THE TASK. Look below for the lines from the one with "Matt. 14:26 (1591, 591)" to the one with "[Save photos] (366, 32)", and copy exactly those lines, both ends included.

Items from a data source
════════════════════

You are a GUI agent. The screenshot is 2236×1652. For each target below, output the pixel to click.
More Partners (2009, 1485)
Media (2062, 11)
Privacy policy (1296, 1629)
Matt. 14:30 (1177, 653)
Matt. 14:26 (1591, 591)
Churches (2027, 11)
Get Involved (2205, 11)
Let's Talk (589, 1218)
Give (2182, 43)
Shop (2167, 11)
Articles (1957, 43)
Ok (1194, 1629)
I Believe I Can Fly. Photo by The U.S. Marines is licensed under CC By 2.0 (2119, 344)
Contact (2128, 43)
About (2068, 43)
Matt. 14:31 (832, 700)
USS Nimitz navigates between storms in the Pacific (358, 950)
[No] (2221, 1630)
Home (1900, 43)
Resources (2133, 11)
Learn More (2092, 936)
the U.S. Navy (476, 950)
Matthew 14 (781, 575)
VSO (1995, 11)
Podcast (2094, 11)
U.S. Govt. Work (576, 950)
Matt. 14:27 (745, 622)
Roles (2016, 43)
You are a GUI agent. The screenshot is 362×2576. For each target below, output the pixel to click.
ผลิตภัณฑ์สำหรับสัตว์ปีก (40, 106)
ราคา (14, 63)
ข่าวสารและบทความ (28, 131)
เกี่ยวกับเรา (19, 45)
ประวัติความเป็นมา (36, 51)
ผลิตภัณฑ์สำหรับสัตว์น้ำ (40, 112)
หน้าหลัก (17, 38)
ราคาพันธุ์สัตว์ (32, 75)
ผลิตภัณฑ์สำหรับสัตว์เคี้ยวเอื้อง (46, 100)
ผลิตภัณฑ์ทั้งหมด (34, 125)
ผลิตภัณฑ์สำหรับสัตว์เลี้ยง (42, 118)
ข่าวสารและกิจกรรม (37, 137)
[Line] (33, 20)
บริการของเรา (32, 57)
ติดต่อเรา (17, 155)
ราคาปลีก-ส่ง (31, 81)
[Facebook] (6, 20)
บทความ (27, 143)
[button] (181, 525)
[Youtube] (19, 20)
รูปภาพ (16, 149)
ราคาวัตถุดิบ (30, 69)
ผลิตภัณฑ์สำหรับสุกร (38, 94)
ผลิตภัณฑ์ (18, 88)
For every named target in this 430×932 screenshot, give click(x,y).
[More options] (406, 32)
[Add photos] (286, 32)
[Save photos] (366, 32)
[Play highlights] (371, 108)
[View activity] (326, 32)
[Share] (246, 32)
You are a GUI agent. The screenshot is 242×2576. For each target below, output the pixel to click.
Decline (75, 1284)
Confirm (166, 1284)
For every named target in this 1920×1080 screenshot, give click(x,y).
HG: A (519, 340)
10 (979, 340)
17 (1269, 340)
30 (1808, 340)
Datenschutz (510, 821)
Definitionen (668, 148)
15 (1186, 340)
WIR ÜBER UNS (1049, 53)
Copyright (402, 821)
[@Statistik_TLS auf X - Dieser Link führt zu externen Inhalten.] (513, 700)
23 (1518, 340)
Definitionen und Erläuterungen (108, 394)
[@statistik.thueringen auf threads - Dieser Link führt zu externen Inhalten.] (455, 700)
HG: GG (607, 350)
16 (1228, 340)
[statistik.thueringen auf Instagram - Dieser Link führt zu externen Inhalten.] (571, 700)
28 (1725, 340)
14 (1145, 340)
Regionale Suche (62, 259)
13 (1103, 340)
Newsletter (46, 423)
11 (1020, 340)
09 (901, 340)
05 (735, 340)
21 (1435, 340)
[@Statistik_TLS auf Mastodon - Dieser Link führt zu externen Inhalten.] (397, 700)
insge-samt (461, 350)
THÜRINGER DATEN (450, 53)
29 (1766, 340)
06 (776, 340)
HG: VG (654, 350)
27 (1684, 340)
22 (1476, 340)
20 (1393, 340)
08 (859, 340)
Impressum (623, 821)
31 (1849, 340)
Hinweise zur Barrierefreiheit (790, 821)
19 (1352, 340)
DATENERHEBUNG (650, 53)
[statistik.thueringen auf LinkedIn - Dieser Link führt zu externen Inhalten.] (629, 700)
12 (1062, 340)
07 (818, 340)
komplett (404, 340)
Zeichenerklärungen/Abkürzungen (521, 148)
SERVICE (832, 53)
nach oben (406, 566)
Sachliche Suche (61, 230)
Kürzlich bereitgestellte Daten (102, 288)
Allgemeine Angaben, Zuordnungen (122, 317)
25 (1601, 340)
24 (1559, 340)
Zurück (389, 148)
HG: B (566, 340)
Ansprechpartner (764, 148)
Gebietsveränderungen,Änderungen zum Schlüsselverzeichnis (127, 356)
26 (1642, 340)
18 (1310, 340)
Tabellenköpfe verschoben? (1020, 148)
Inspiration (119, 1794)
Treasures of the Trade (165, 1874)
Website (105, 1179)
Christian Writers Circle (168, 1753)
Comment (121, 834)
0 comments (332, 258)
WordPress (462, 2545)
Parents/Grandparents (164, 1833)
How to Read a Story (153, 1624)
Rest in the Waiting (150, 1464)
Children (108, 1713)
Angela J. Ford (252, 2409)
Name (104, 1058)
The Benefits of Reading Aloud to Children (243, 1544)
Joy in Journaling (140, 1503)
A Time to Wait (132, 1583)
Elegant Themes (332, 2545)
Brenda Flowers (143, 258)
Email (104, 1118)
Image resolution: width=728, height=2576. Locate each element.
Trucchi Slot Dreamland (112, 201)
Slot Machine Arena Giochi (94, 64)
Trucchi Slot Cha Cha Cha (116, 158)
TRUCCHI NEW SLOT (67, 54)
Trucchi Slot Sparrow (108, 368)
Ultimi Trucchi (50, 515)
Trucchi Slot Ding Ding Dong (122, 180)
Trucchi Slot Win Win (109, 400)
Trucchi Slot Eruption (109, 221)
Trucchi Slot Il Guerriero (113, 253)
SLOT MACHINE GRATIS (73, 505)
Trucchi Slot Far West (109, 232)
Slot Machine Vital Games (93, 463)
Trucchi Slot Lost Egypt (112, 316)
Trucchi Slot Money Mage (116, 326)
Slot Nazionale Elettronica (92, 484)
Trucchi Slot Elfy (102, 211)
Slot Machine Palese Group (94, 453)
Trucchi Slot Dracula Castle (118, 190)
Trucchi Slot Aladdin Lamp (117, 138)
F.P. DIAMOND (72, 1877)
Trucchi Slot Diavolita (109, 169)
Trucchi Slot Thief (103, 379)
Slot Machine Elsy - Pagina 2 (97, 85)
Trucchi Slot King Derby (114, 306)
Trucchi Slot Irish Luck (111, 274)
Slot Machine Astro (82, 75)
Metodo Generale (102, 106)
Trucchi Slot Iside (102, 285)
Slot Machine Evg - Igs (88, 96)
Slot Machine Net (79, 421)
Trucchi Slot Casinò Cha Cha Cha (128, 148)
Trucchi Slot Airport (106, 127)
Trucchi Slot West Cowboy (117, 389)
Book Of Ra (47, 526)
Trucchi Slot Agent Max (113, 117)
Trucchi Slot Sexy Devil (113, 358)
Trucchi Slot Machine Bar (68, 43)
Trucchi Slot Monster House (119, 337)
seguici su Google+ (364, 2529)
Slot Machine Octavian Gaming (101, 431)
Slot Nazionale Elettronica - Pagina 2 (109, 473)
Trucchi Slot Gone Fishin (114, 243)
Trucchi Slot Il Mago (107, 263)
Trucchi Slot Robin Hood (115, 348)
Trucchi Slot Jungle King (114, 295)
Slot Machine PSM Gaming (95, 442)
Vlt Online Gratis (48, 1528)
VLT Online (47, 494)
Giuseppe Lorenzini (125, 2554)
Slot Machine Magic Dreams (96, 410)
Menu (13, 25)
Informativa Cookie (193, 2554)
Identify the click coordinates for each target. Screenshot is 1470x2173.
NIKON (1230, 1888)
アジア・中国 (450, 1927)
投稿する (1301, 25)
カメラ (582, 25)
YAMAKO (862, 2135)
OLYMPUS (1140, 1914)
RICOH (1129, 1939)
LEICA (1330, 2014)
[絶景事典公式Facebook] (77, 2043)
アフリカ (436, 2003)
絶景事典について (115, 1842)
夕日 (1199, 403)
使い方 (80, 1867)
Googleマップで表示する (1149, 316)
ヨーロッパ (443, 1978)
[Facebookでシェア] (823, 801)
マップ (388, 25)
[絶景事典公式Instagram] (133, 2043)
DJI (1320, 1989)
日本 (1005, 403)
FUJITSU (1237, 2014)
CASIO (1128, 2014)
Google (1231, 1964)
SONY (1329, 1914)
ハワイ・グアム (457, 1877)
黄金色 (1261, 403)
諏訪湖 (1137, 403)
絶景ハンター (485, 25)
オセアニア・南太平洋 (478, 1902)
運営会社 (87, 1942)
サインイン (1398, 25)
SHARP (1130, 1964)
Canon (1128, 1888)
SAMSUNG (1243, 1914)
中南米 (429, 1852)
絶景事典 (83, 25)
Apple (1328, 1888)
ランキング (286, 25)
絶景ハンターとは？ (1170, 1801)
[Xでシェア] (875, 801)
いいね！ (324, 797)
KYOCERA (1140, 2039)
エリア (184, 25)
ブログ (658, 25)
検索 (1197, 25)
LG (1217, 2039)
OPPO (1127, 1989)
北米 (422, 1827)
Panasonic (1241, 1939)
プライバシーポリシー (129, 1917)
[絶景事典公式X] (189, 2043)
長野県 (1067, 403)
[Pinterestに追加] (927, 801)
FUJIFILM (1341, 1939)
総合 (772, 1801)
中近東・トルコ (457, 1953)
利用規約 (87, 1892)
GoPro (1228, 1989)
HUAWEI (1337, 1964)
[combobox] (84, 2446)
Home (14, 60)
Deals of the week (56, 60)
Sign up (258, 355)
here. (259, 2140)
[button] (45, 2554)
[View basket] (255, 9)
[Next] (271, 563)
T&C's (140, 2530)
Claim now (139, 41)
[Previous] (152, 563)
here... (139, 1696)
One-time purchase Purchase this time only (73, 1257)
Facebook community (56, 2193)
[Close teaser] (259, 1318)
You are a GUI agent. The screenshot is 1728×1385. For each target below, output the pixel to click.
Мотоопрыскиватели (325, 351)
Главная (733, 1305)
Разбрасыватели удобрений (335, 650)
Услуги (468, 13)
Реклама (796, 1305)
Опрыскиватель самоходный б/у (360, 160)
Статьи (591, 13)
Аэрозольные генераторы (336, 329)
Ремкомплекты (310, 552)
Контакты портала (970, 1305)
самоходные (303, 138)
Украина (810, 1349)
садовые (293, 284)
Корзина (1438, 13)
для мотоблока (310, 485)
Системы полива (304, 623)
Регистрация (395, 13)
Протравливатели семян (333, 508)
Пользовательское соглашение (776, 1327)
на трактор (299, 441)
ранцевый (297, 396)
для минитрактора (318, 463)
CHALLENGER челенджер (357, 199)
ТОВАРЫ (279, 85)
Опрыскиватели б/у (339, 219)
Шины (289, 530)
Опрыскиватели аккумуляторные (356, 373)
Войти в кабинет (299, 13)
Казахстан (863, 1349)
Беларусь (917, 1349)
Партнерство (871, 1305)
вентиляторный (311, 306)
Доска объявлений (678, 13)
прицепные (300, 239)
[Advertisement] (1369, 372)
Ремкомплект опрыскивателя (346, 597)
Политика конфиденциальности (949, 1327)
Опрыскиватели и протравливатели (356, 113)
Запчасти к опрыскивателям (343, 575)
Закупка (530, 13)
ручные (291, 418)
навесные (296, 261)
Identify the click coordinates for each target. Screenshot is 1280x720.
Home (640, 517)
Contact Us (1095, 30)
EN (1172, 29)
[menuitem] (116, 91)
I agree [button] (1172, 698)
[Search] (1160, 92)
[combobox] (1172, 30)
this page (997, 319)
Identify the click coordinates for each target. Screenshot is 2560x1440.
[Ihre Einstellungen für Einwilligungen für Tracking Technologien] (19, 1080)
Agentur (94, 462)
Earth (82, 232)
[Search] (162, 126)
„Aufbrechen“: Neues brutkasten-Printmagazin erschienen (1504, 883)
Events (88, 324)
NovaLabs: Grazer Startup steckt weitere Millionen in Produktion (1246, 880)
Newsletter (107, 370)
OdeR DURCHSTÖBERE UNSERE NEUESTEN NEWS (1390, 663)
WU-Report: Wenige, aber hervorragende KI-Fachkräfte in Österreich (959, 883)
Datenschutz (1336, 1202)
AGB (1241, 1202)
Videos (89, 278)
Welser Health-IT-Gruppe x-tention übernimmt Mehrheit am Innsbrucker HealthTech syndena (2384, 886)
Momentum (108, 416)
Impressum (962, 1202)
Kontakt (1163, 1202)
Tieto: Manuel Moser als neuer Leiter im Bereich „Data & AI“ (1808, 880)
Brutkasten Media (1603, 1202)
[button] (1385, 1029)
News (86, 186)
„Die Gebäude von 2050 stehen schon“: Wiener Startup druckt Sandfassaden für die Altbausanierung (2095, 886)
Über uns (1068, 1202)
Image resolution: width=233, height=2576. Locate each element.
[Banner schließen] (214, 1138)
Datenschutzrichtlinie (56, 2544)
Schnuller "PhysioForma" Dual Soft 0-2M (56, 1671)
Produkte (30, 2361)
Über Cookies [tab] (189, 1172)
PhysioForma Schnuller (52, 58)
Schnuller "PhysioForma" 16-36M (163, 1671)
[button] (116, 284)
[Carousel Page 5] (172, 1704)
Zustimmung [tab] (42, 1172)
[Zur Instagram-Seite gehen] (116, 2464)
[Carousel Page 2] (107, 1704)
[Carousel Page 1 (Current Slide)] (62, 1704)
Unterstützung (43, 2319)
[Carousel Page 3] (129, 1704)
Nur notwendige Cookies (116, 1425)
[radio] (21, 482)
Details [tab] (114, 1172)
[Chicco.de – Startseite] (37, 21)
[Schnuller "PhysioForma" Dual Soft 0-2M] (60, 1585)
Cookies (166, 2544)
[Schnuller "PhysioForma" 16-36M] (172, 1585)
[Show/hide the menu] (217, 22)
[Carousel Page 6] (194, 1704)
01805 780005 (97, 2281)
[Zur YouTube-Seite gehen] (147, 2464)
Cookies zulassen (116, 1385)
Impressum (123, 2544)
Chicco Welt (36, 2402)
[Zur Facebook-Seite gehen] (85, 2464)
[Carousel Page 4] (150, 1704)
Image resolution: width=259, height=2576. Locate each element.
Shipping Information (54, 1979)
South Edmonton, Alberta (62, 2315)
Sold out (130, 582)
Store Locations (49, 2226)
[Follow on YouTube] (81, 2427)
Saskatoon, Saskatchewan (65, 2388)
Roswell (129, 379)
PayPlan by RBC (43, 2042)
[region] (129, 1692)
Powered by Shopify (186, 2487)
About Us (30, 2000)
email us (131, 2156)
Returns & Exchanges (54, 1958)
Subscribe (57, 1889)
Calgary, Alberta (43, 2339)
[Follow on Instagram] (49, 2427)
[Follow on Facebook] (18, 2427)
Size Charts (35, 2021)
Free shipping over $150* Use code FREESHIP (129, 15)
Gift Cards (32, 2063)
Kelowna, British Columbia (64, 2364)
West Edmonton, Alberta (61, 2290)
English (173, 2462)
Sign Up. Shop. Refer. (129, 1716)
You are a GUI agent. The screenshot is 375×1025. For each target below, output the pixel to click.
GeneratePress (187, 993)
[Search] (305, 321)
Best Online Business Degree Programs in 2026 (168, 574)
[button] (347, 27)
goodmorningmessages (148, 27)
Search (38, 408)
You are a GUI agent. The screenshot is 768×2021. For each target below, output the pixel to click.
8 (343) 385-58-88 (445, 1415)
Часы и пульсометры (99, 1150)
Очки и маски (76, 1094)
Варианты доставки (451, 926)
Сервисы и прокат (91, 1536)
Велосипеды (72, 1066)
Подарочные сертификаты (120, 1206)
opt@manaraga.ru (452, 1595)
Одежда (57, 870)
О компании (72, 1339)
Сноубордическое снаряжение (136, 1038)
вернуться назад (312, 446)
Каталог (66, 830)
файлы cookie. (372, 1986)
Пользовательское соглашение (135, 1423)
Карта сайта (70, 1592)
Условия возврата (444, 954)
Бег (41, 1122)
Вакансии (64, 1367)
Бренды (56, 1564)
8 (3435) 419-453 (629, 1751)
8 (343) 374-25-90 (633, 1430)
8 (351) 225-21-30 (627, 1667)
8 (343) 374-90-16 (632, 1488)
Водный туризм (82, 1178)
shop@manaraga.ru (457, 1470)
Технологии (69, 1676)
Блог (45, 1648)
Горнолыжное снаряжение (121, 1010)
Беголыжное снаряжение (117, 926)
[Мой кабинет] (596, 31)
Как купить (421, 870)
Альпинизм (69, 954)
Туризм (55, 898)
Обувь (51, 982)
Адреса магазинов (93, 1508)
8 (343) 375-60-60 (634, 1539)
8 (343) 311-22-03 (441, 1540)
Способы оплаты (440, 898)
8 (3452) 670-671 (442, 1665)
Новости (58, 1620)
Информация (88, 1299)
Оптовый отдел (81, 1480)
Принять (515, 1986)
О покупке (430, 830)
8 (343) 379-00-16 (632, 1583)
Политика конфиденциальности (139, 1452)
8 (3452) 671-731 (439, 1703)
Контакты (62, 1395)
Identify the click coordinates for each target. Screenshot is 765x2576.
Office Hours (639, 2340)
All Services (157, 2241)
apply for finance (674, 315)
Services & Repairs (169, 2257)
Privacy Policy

════════════════════

ANSWER AREA.
Matt. 14:26 (1591, 591)
Churches (2027, 11)
Get Involved (2205, 11)
Let's Talk (589, 1218)
Give (2182, 43)
Shop (2167, 11)
Articles (1957, 43)
Ok (1194, 1629)
I Believe I Can Fly. Photo by The U.S. Marines is licensed under CC By 2.0 (2119, 344)
Contact (2128, 43)
About (2068, 43)
Matt. 14:31 (832, 700)
USS Nimitz navigates between storms in the Pacific (358, 950)
[No] (2221, 1630)
Home (1900, 43)
Resources (2133, 11)
Learn More (2092, 936)
the U.S. Navy (476, 950)
Matthew 14 (781, 575)
VSO (1995, 11)
Podcast (2094, 11)
U.S. Govt. Work (576, 950)
Matt. 14:27 (745, 622)
Roles (2016, 43)
You are a GUI agent. The screenshot is 362×2576. For each target below, output the pixel to click.
ผลิตภัณฑ์สำหรับสัตว์ปีก (40, 106)
ราคา (14, 63)
ข่าวสารและบทความ (28, 131)
เกี่ยวกับเรา (19, 45)
ประวัติความเป็นมา (36, 51)
ผลิตภัณฑ์สำหรับสัตว์น้ำ (40, 112)
หน้าหลัก (17, 38)
ราคาพันธุ์สัตว์ (32, 75)
ผลิตภัณฑ์สำหรับสัตว์เคี้ยวเอื้อง (46, 100)
ผลิตภัณฑ์ทั้งหมด (34, 125)
ผลิตภัณฑ์สำหรับสัตว์เลี้ยง (42, 118)
ข่าวสารและกิจกรรม (37, 137)
[Line] (33, 20)
บริการของเรา (32, 57)
ติดต่อเรา (17, 155)
ราคาปลีก-ส่ง (31, 81)
[Facebook] (6, 20)
บทความ (27, 143)
[button] (181, 525)
[Youtube] (19, 20)
รูปภาพ (16, 149)
ราคาวัตถุดิบ (30, 69)
ผลิตภัณฑ์สำหรับสุกร (38, 94)
ผลิตภัณฑ์ (18, 88)
For every named target in this 430×932 screenshot, give click(x,y).
[More options] (406, 32)
[Add photos] (286, 32)
[Save photos] (366, 32)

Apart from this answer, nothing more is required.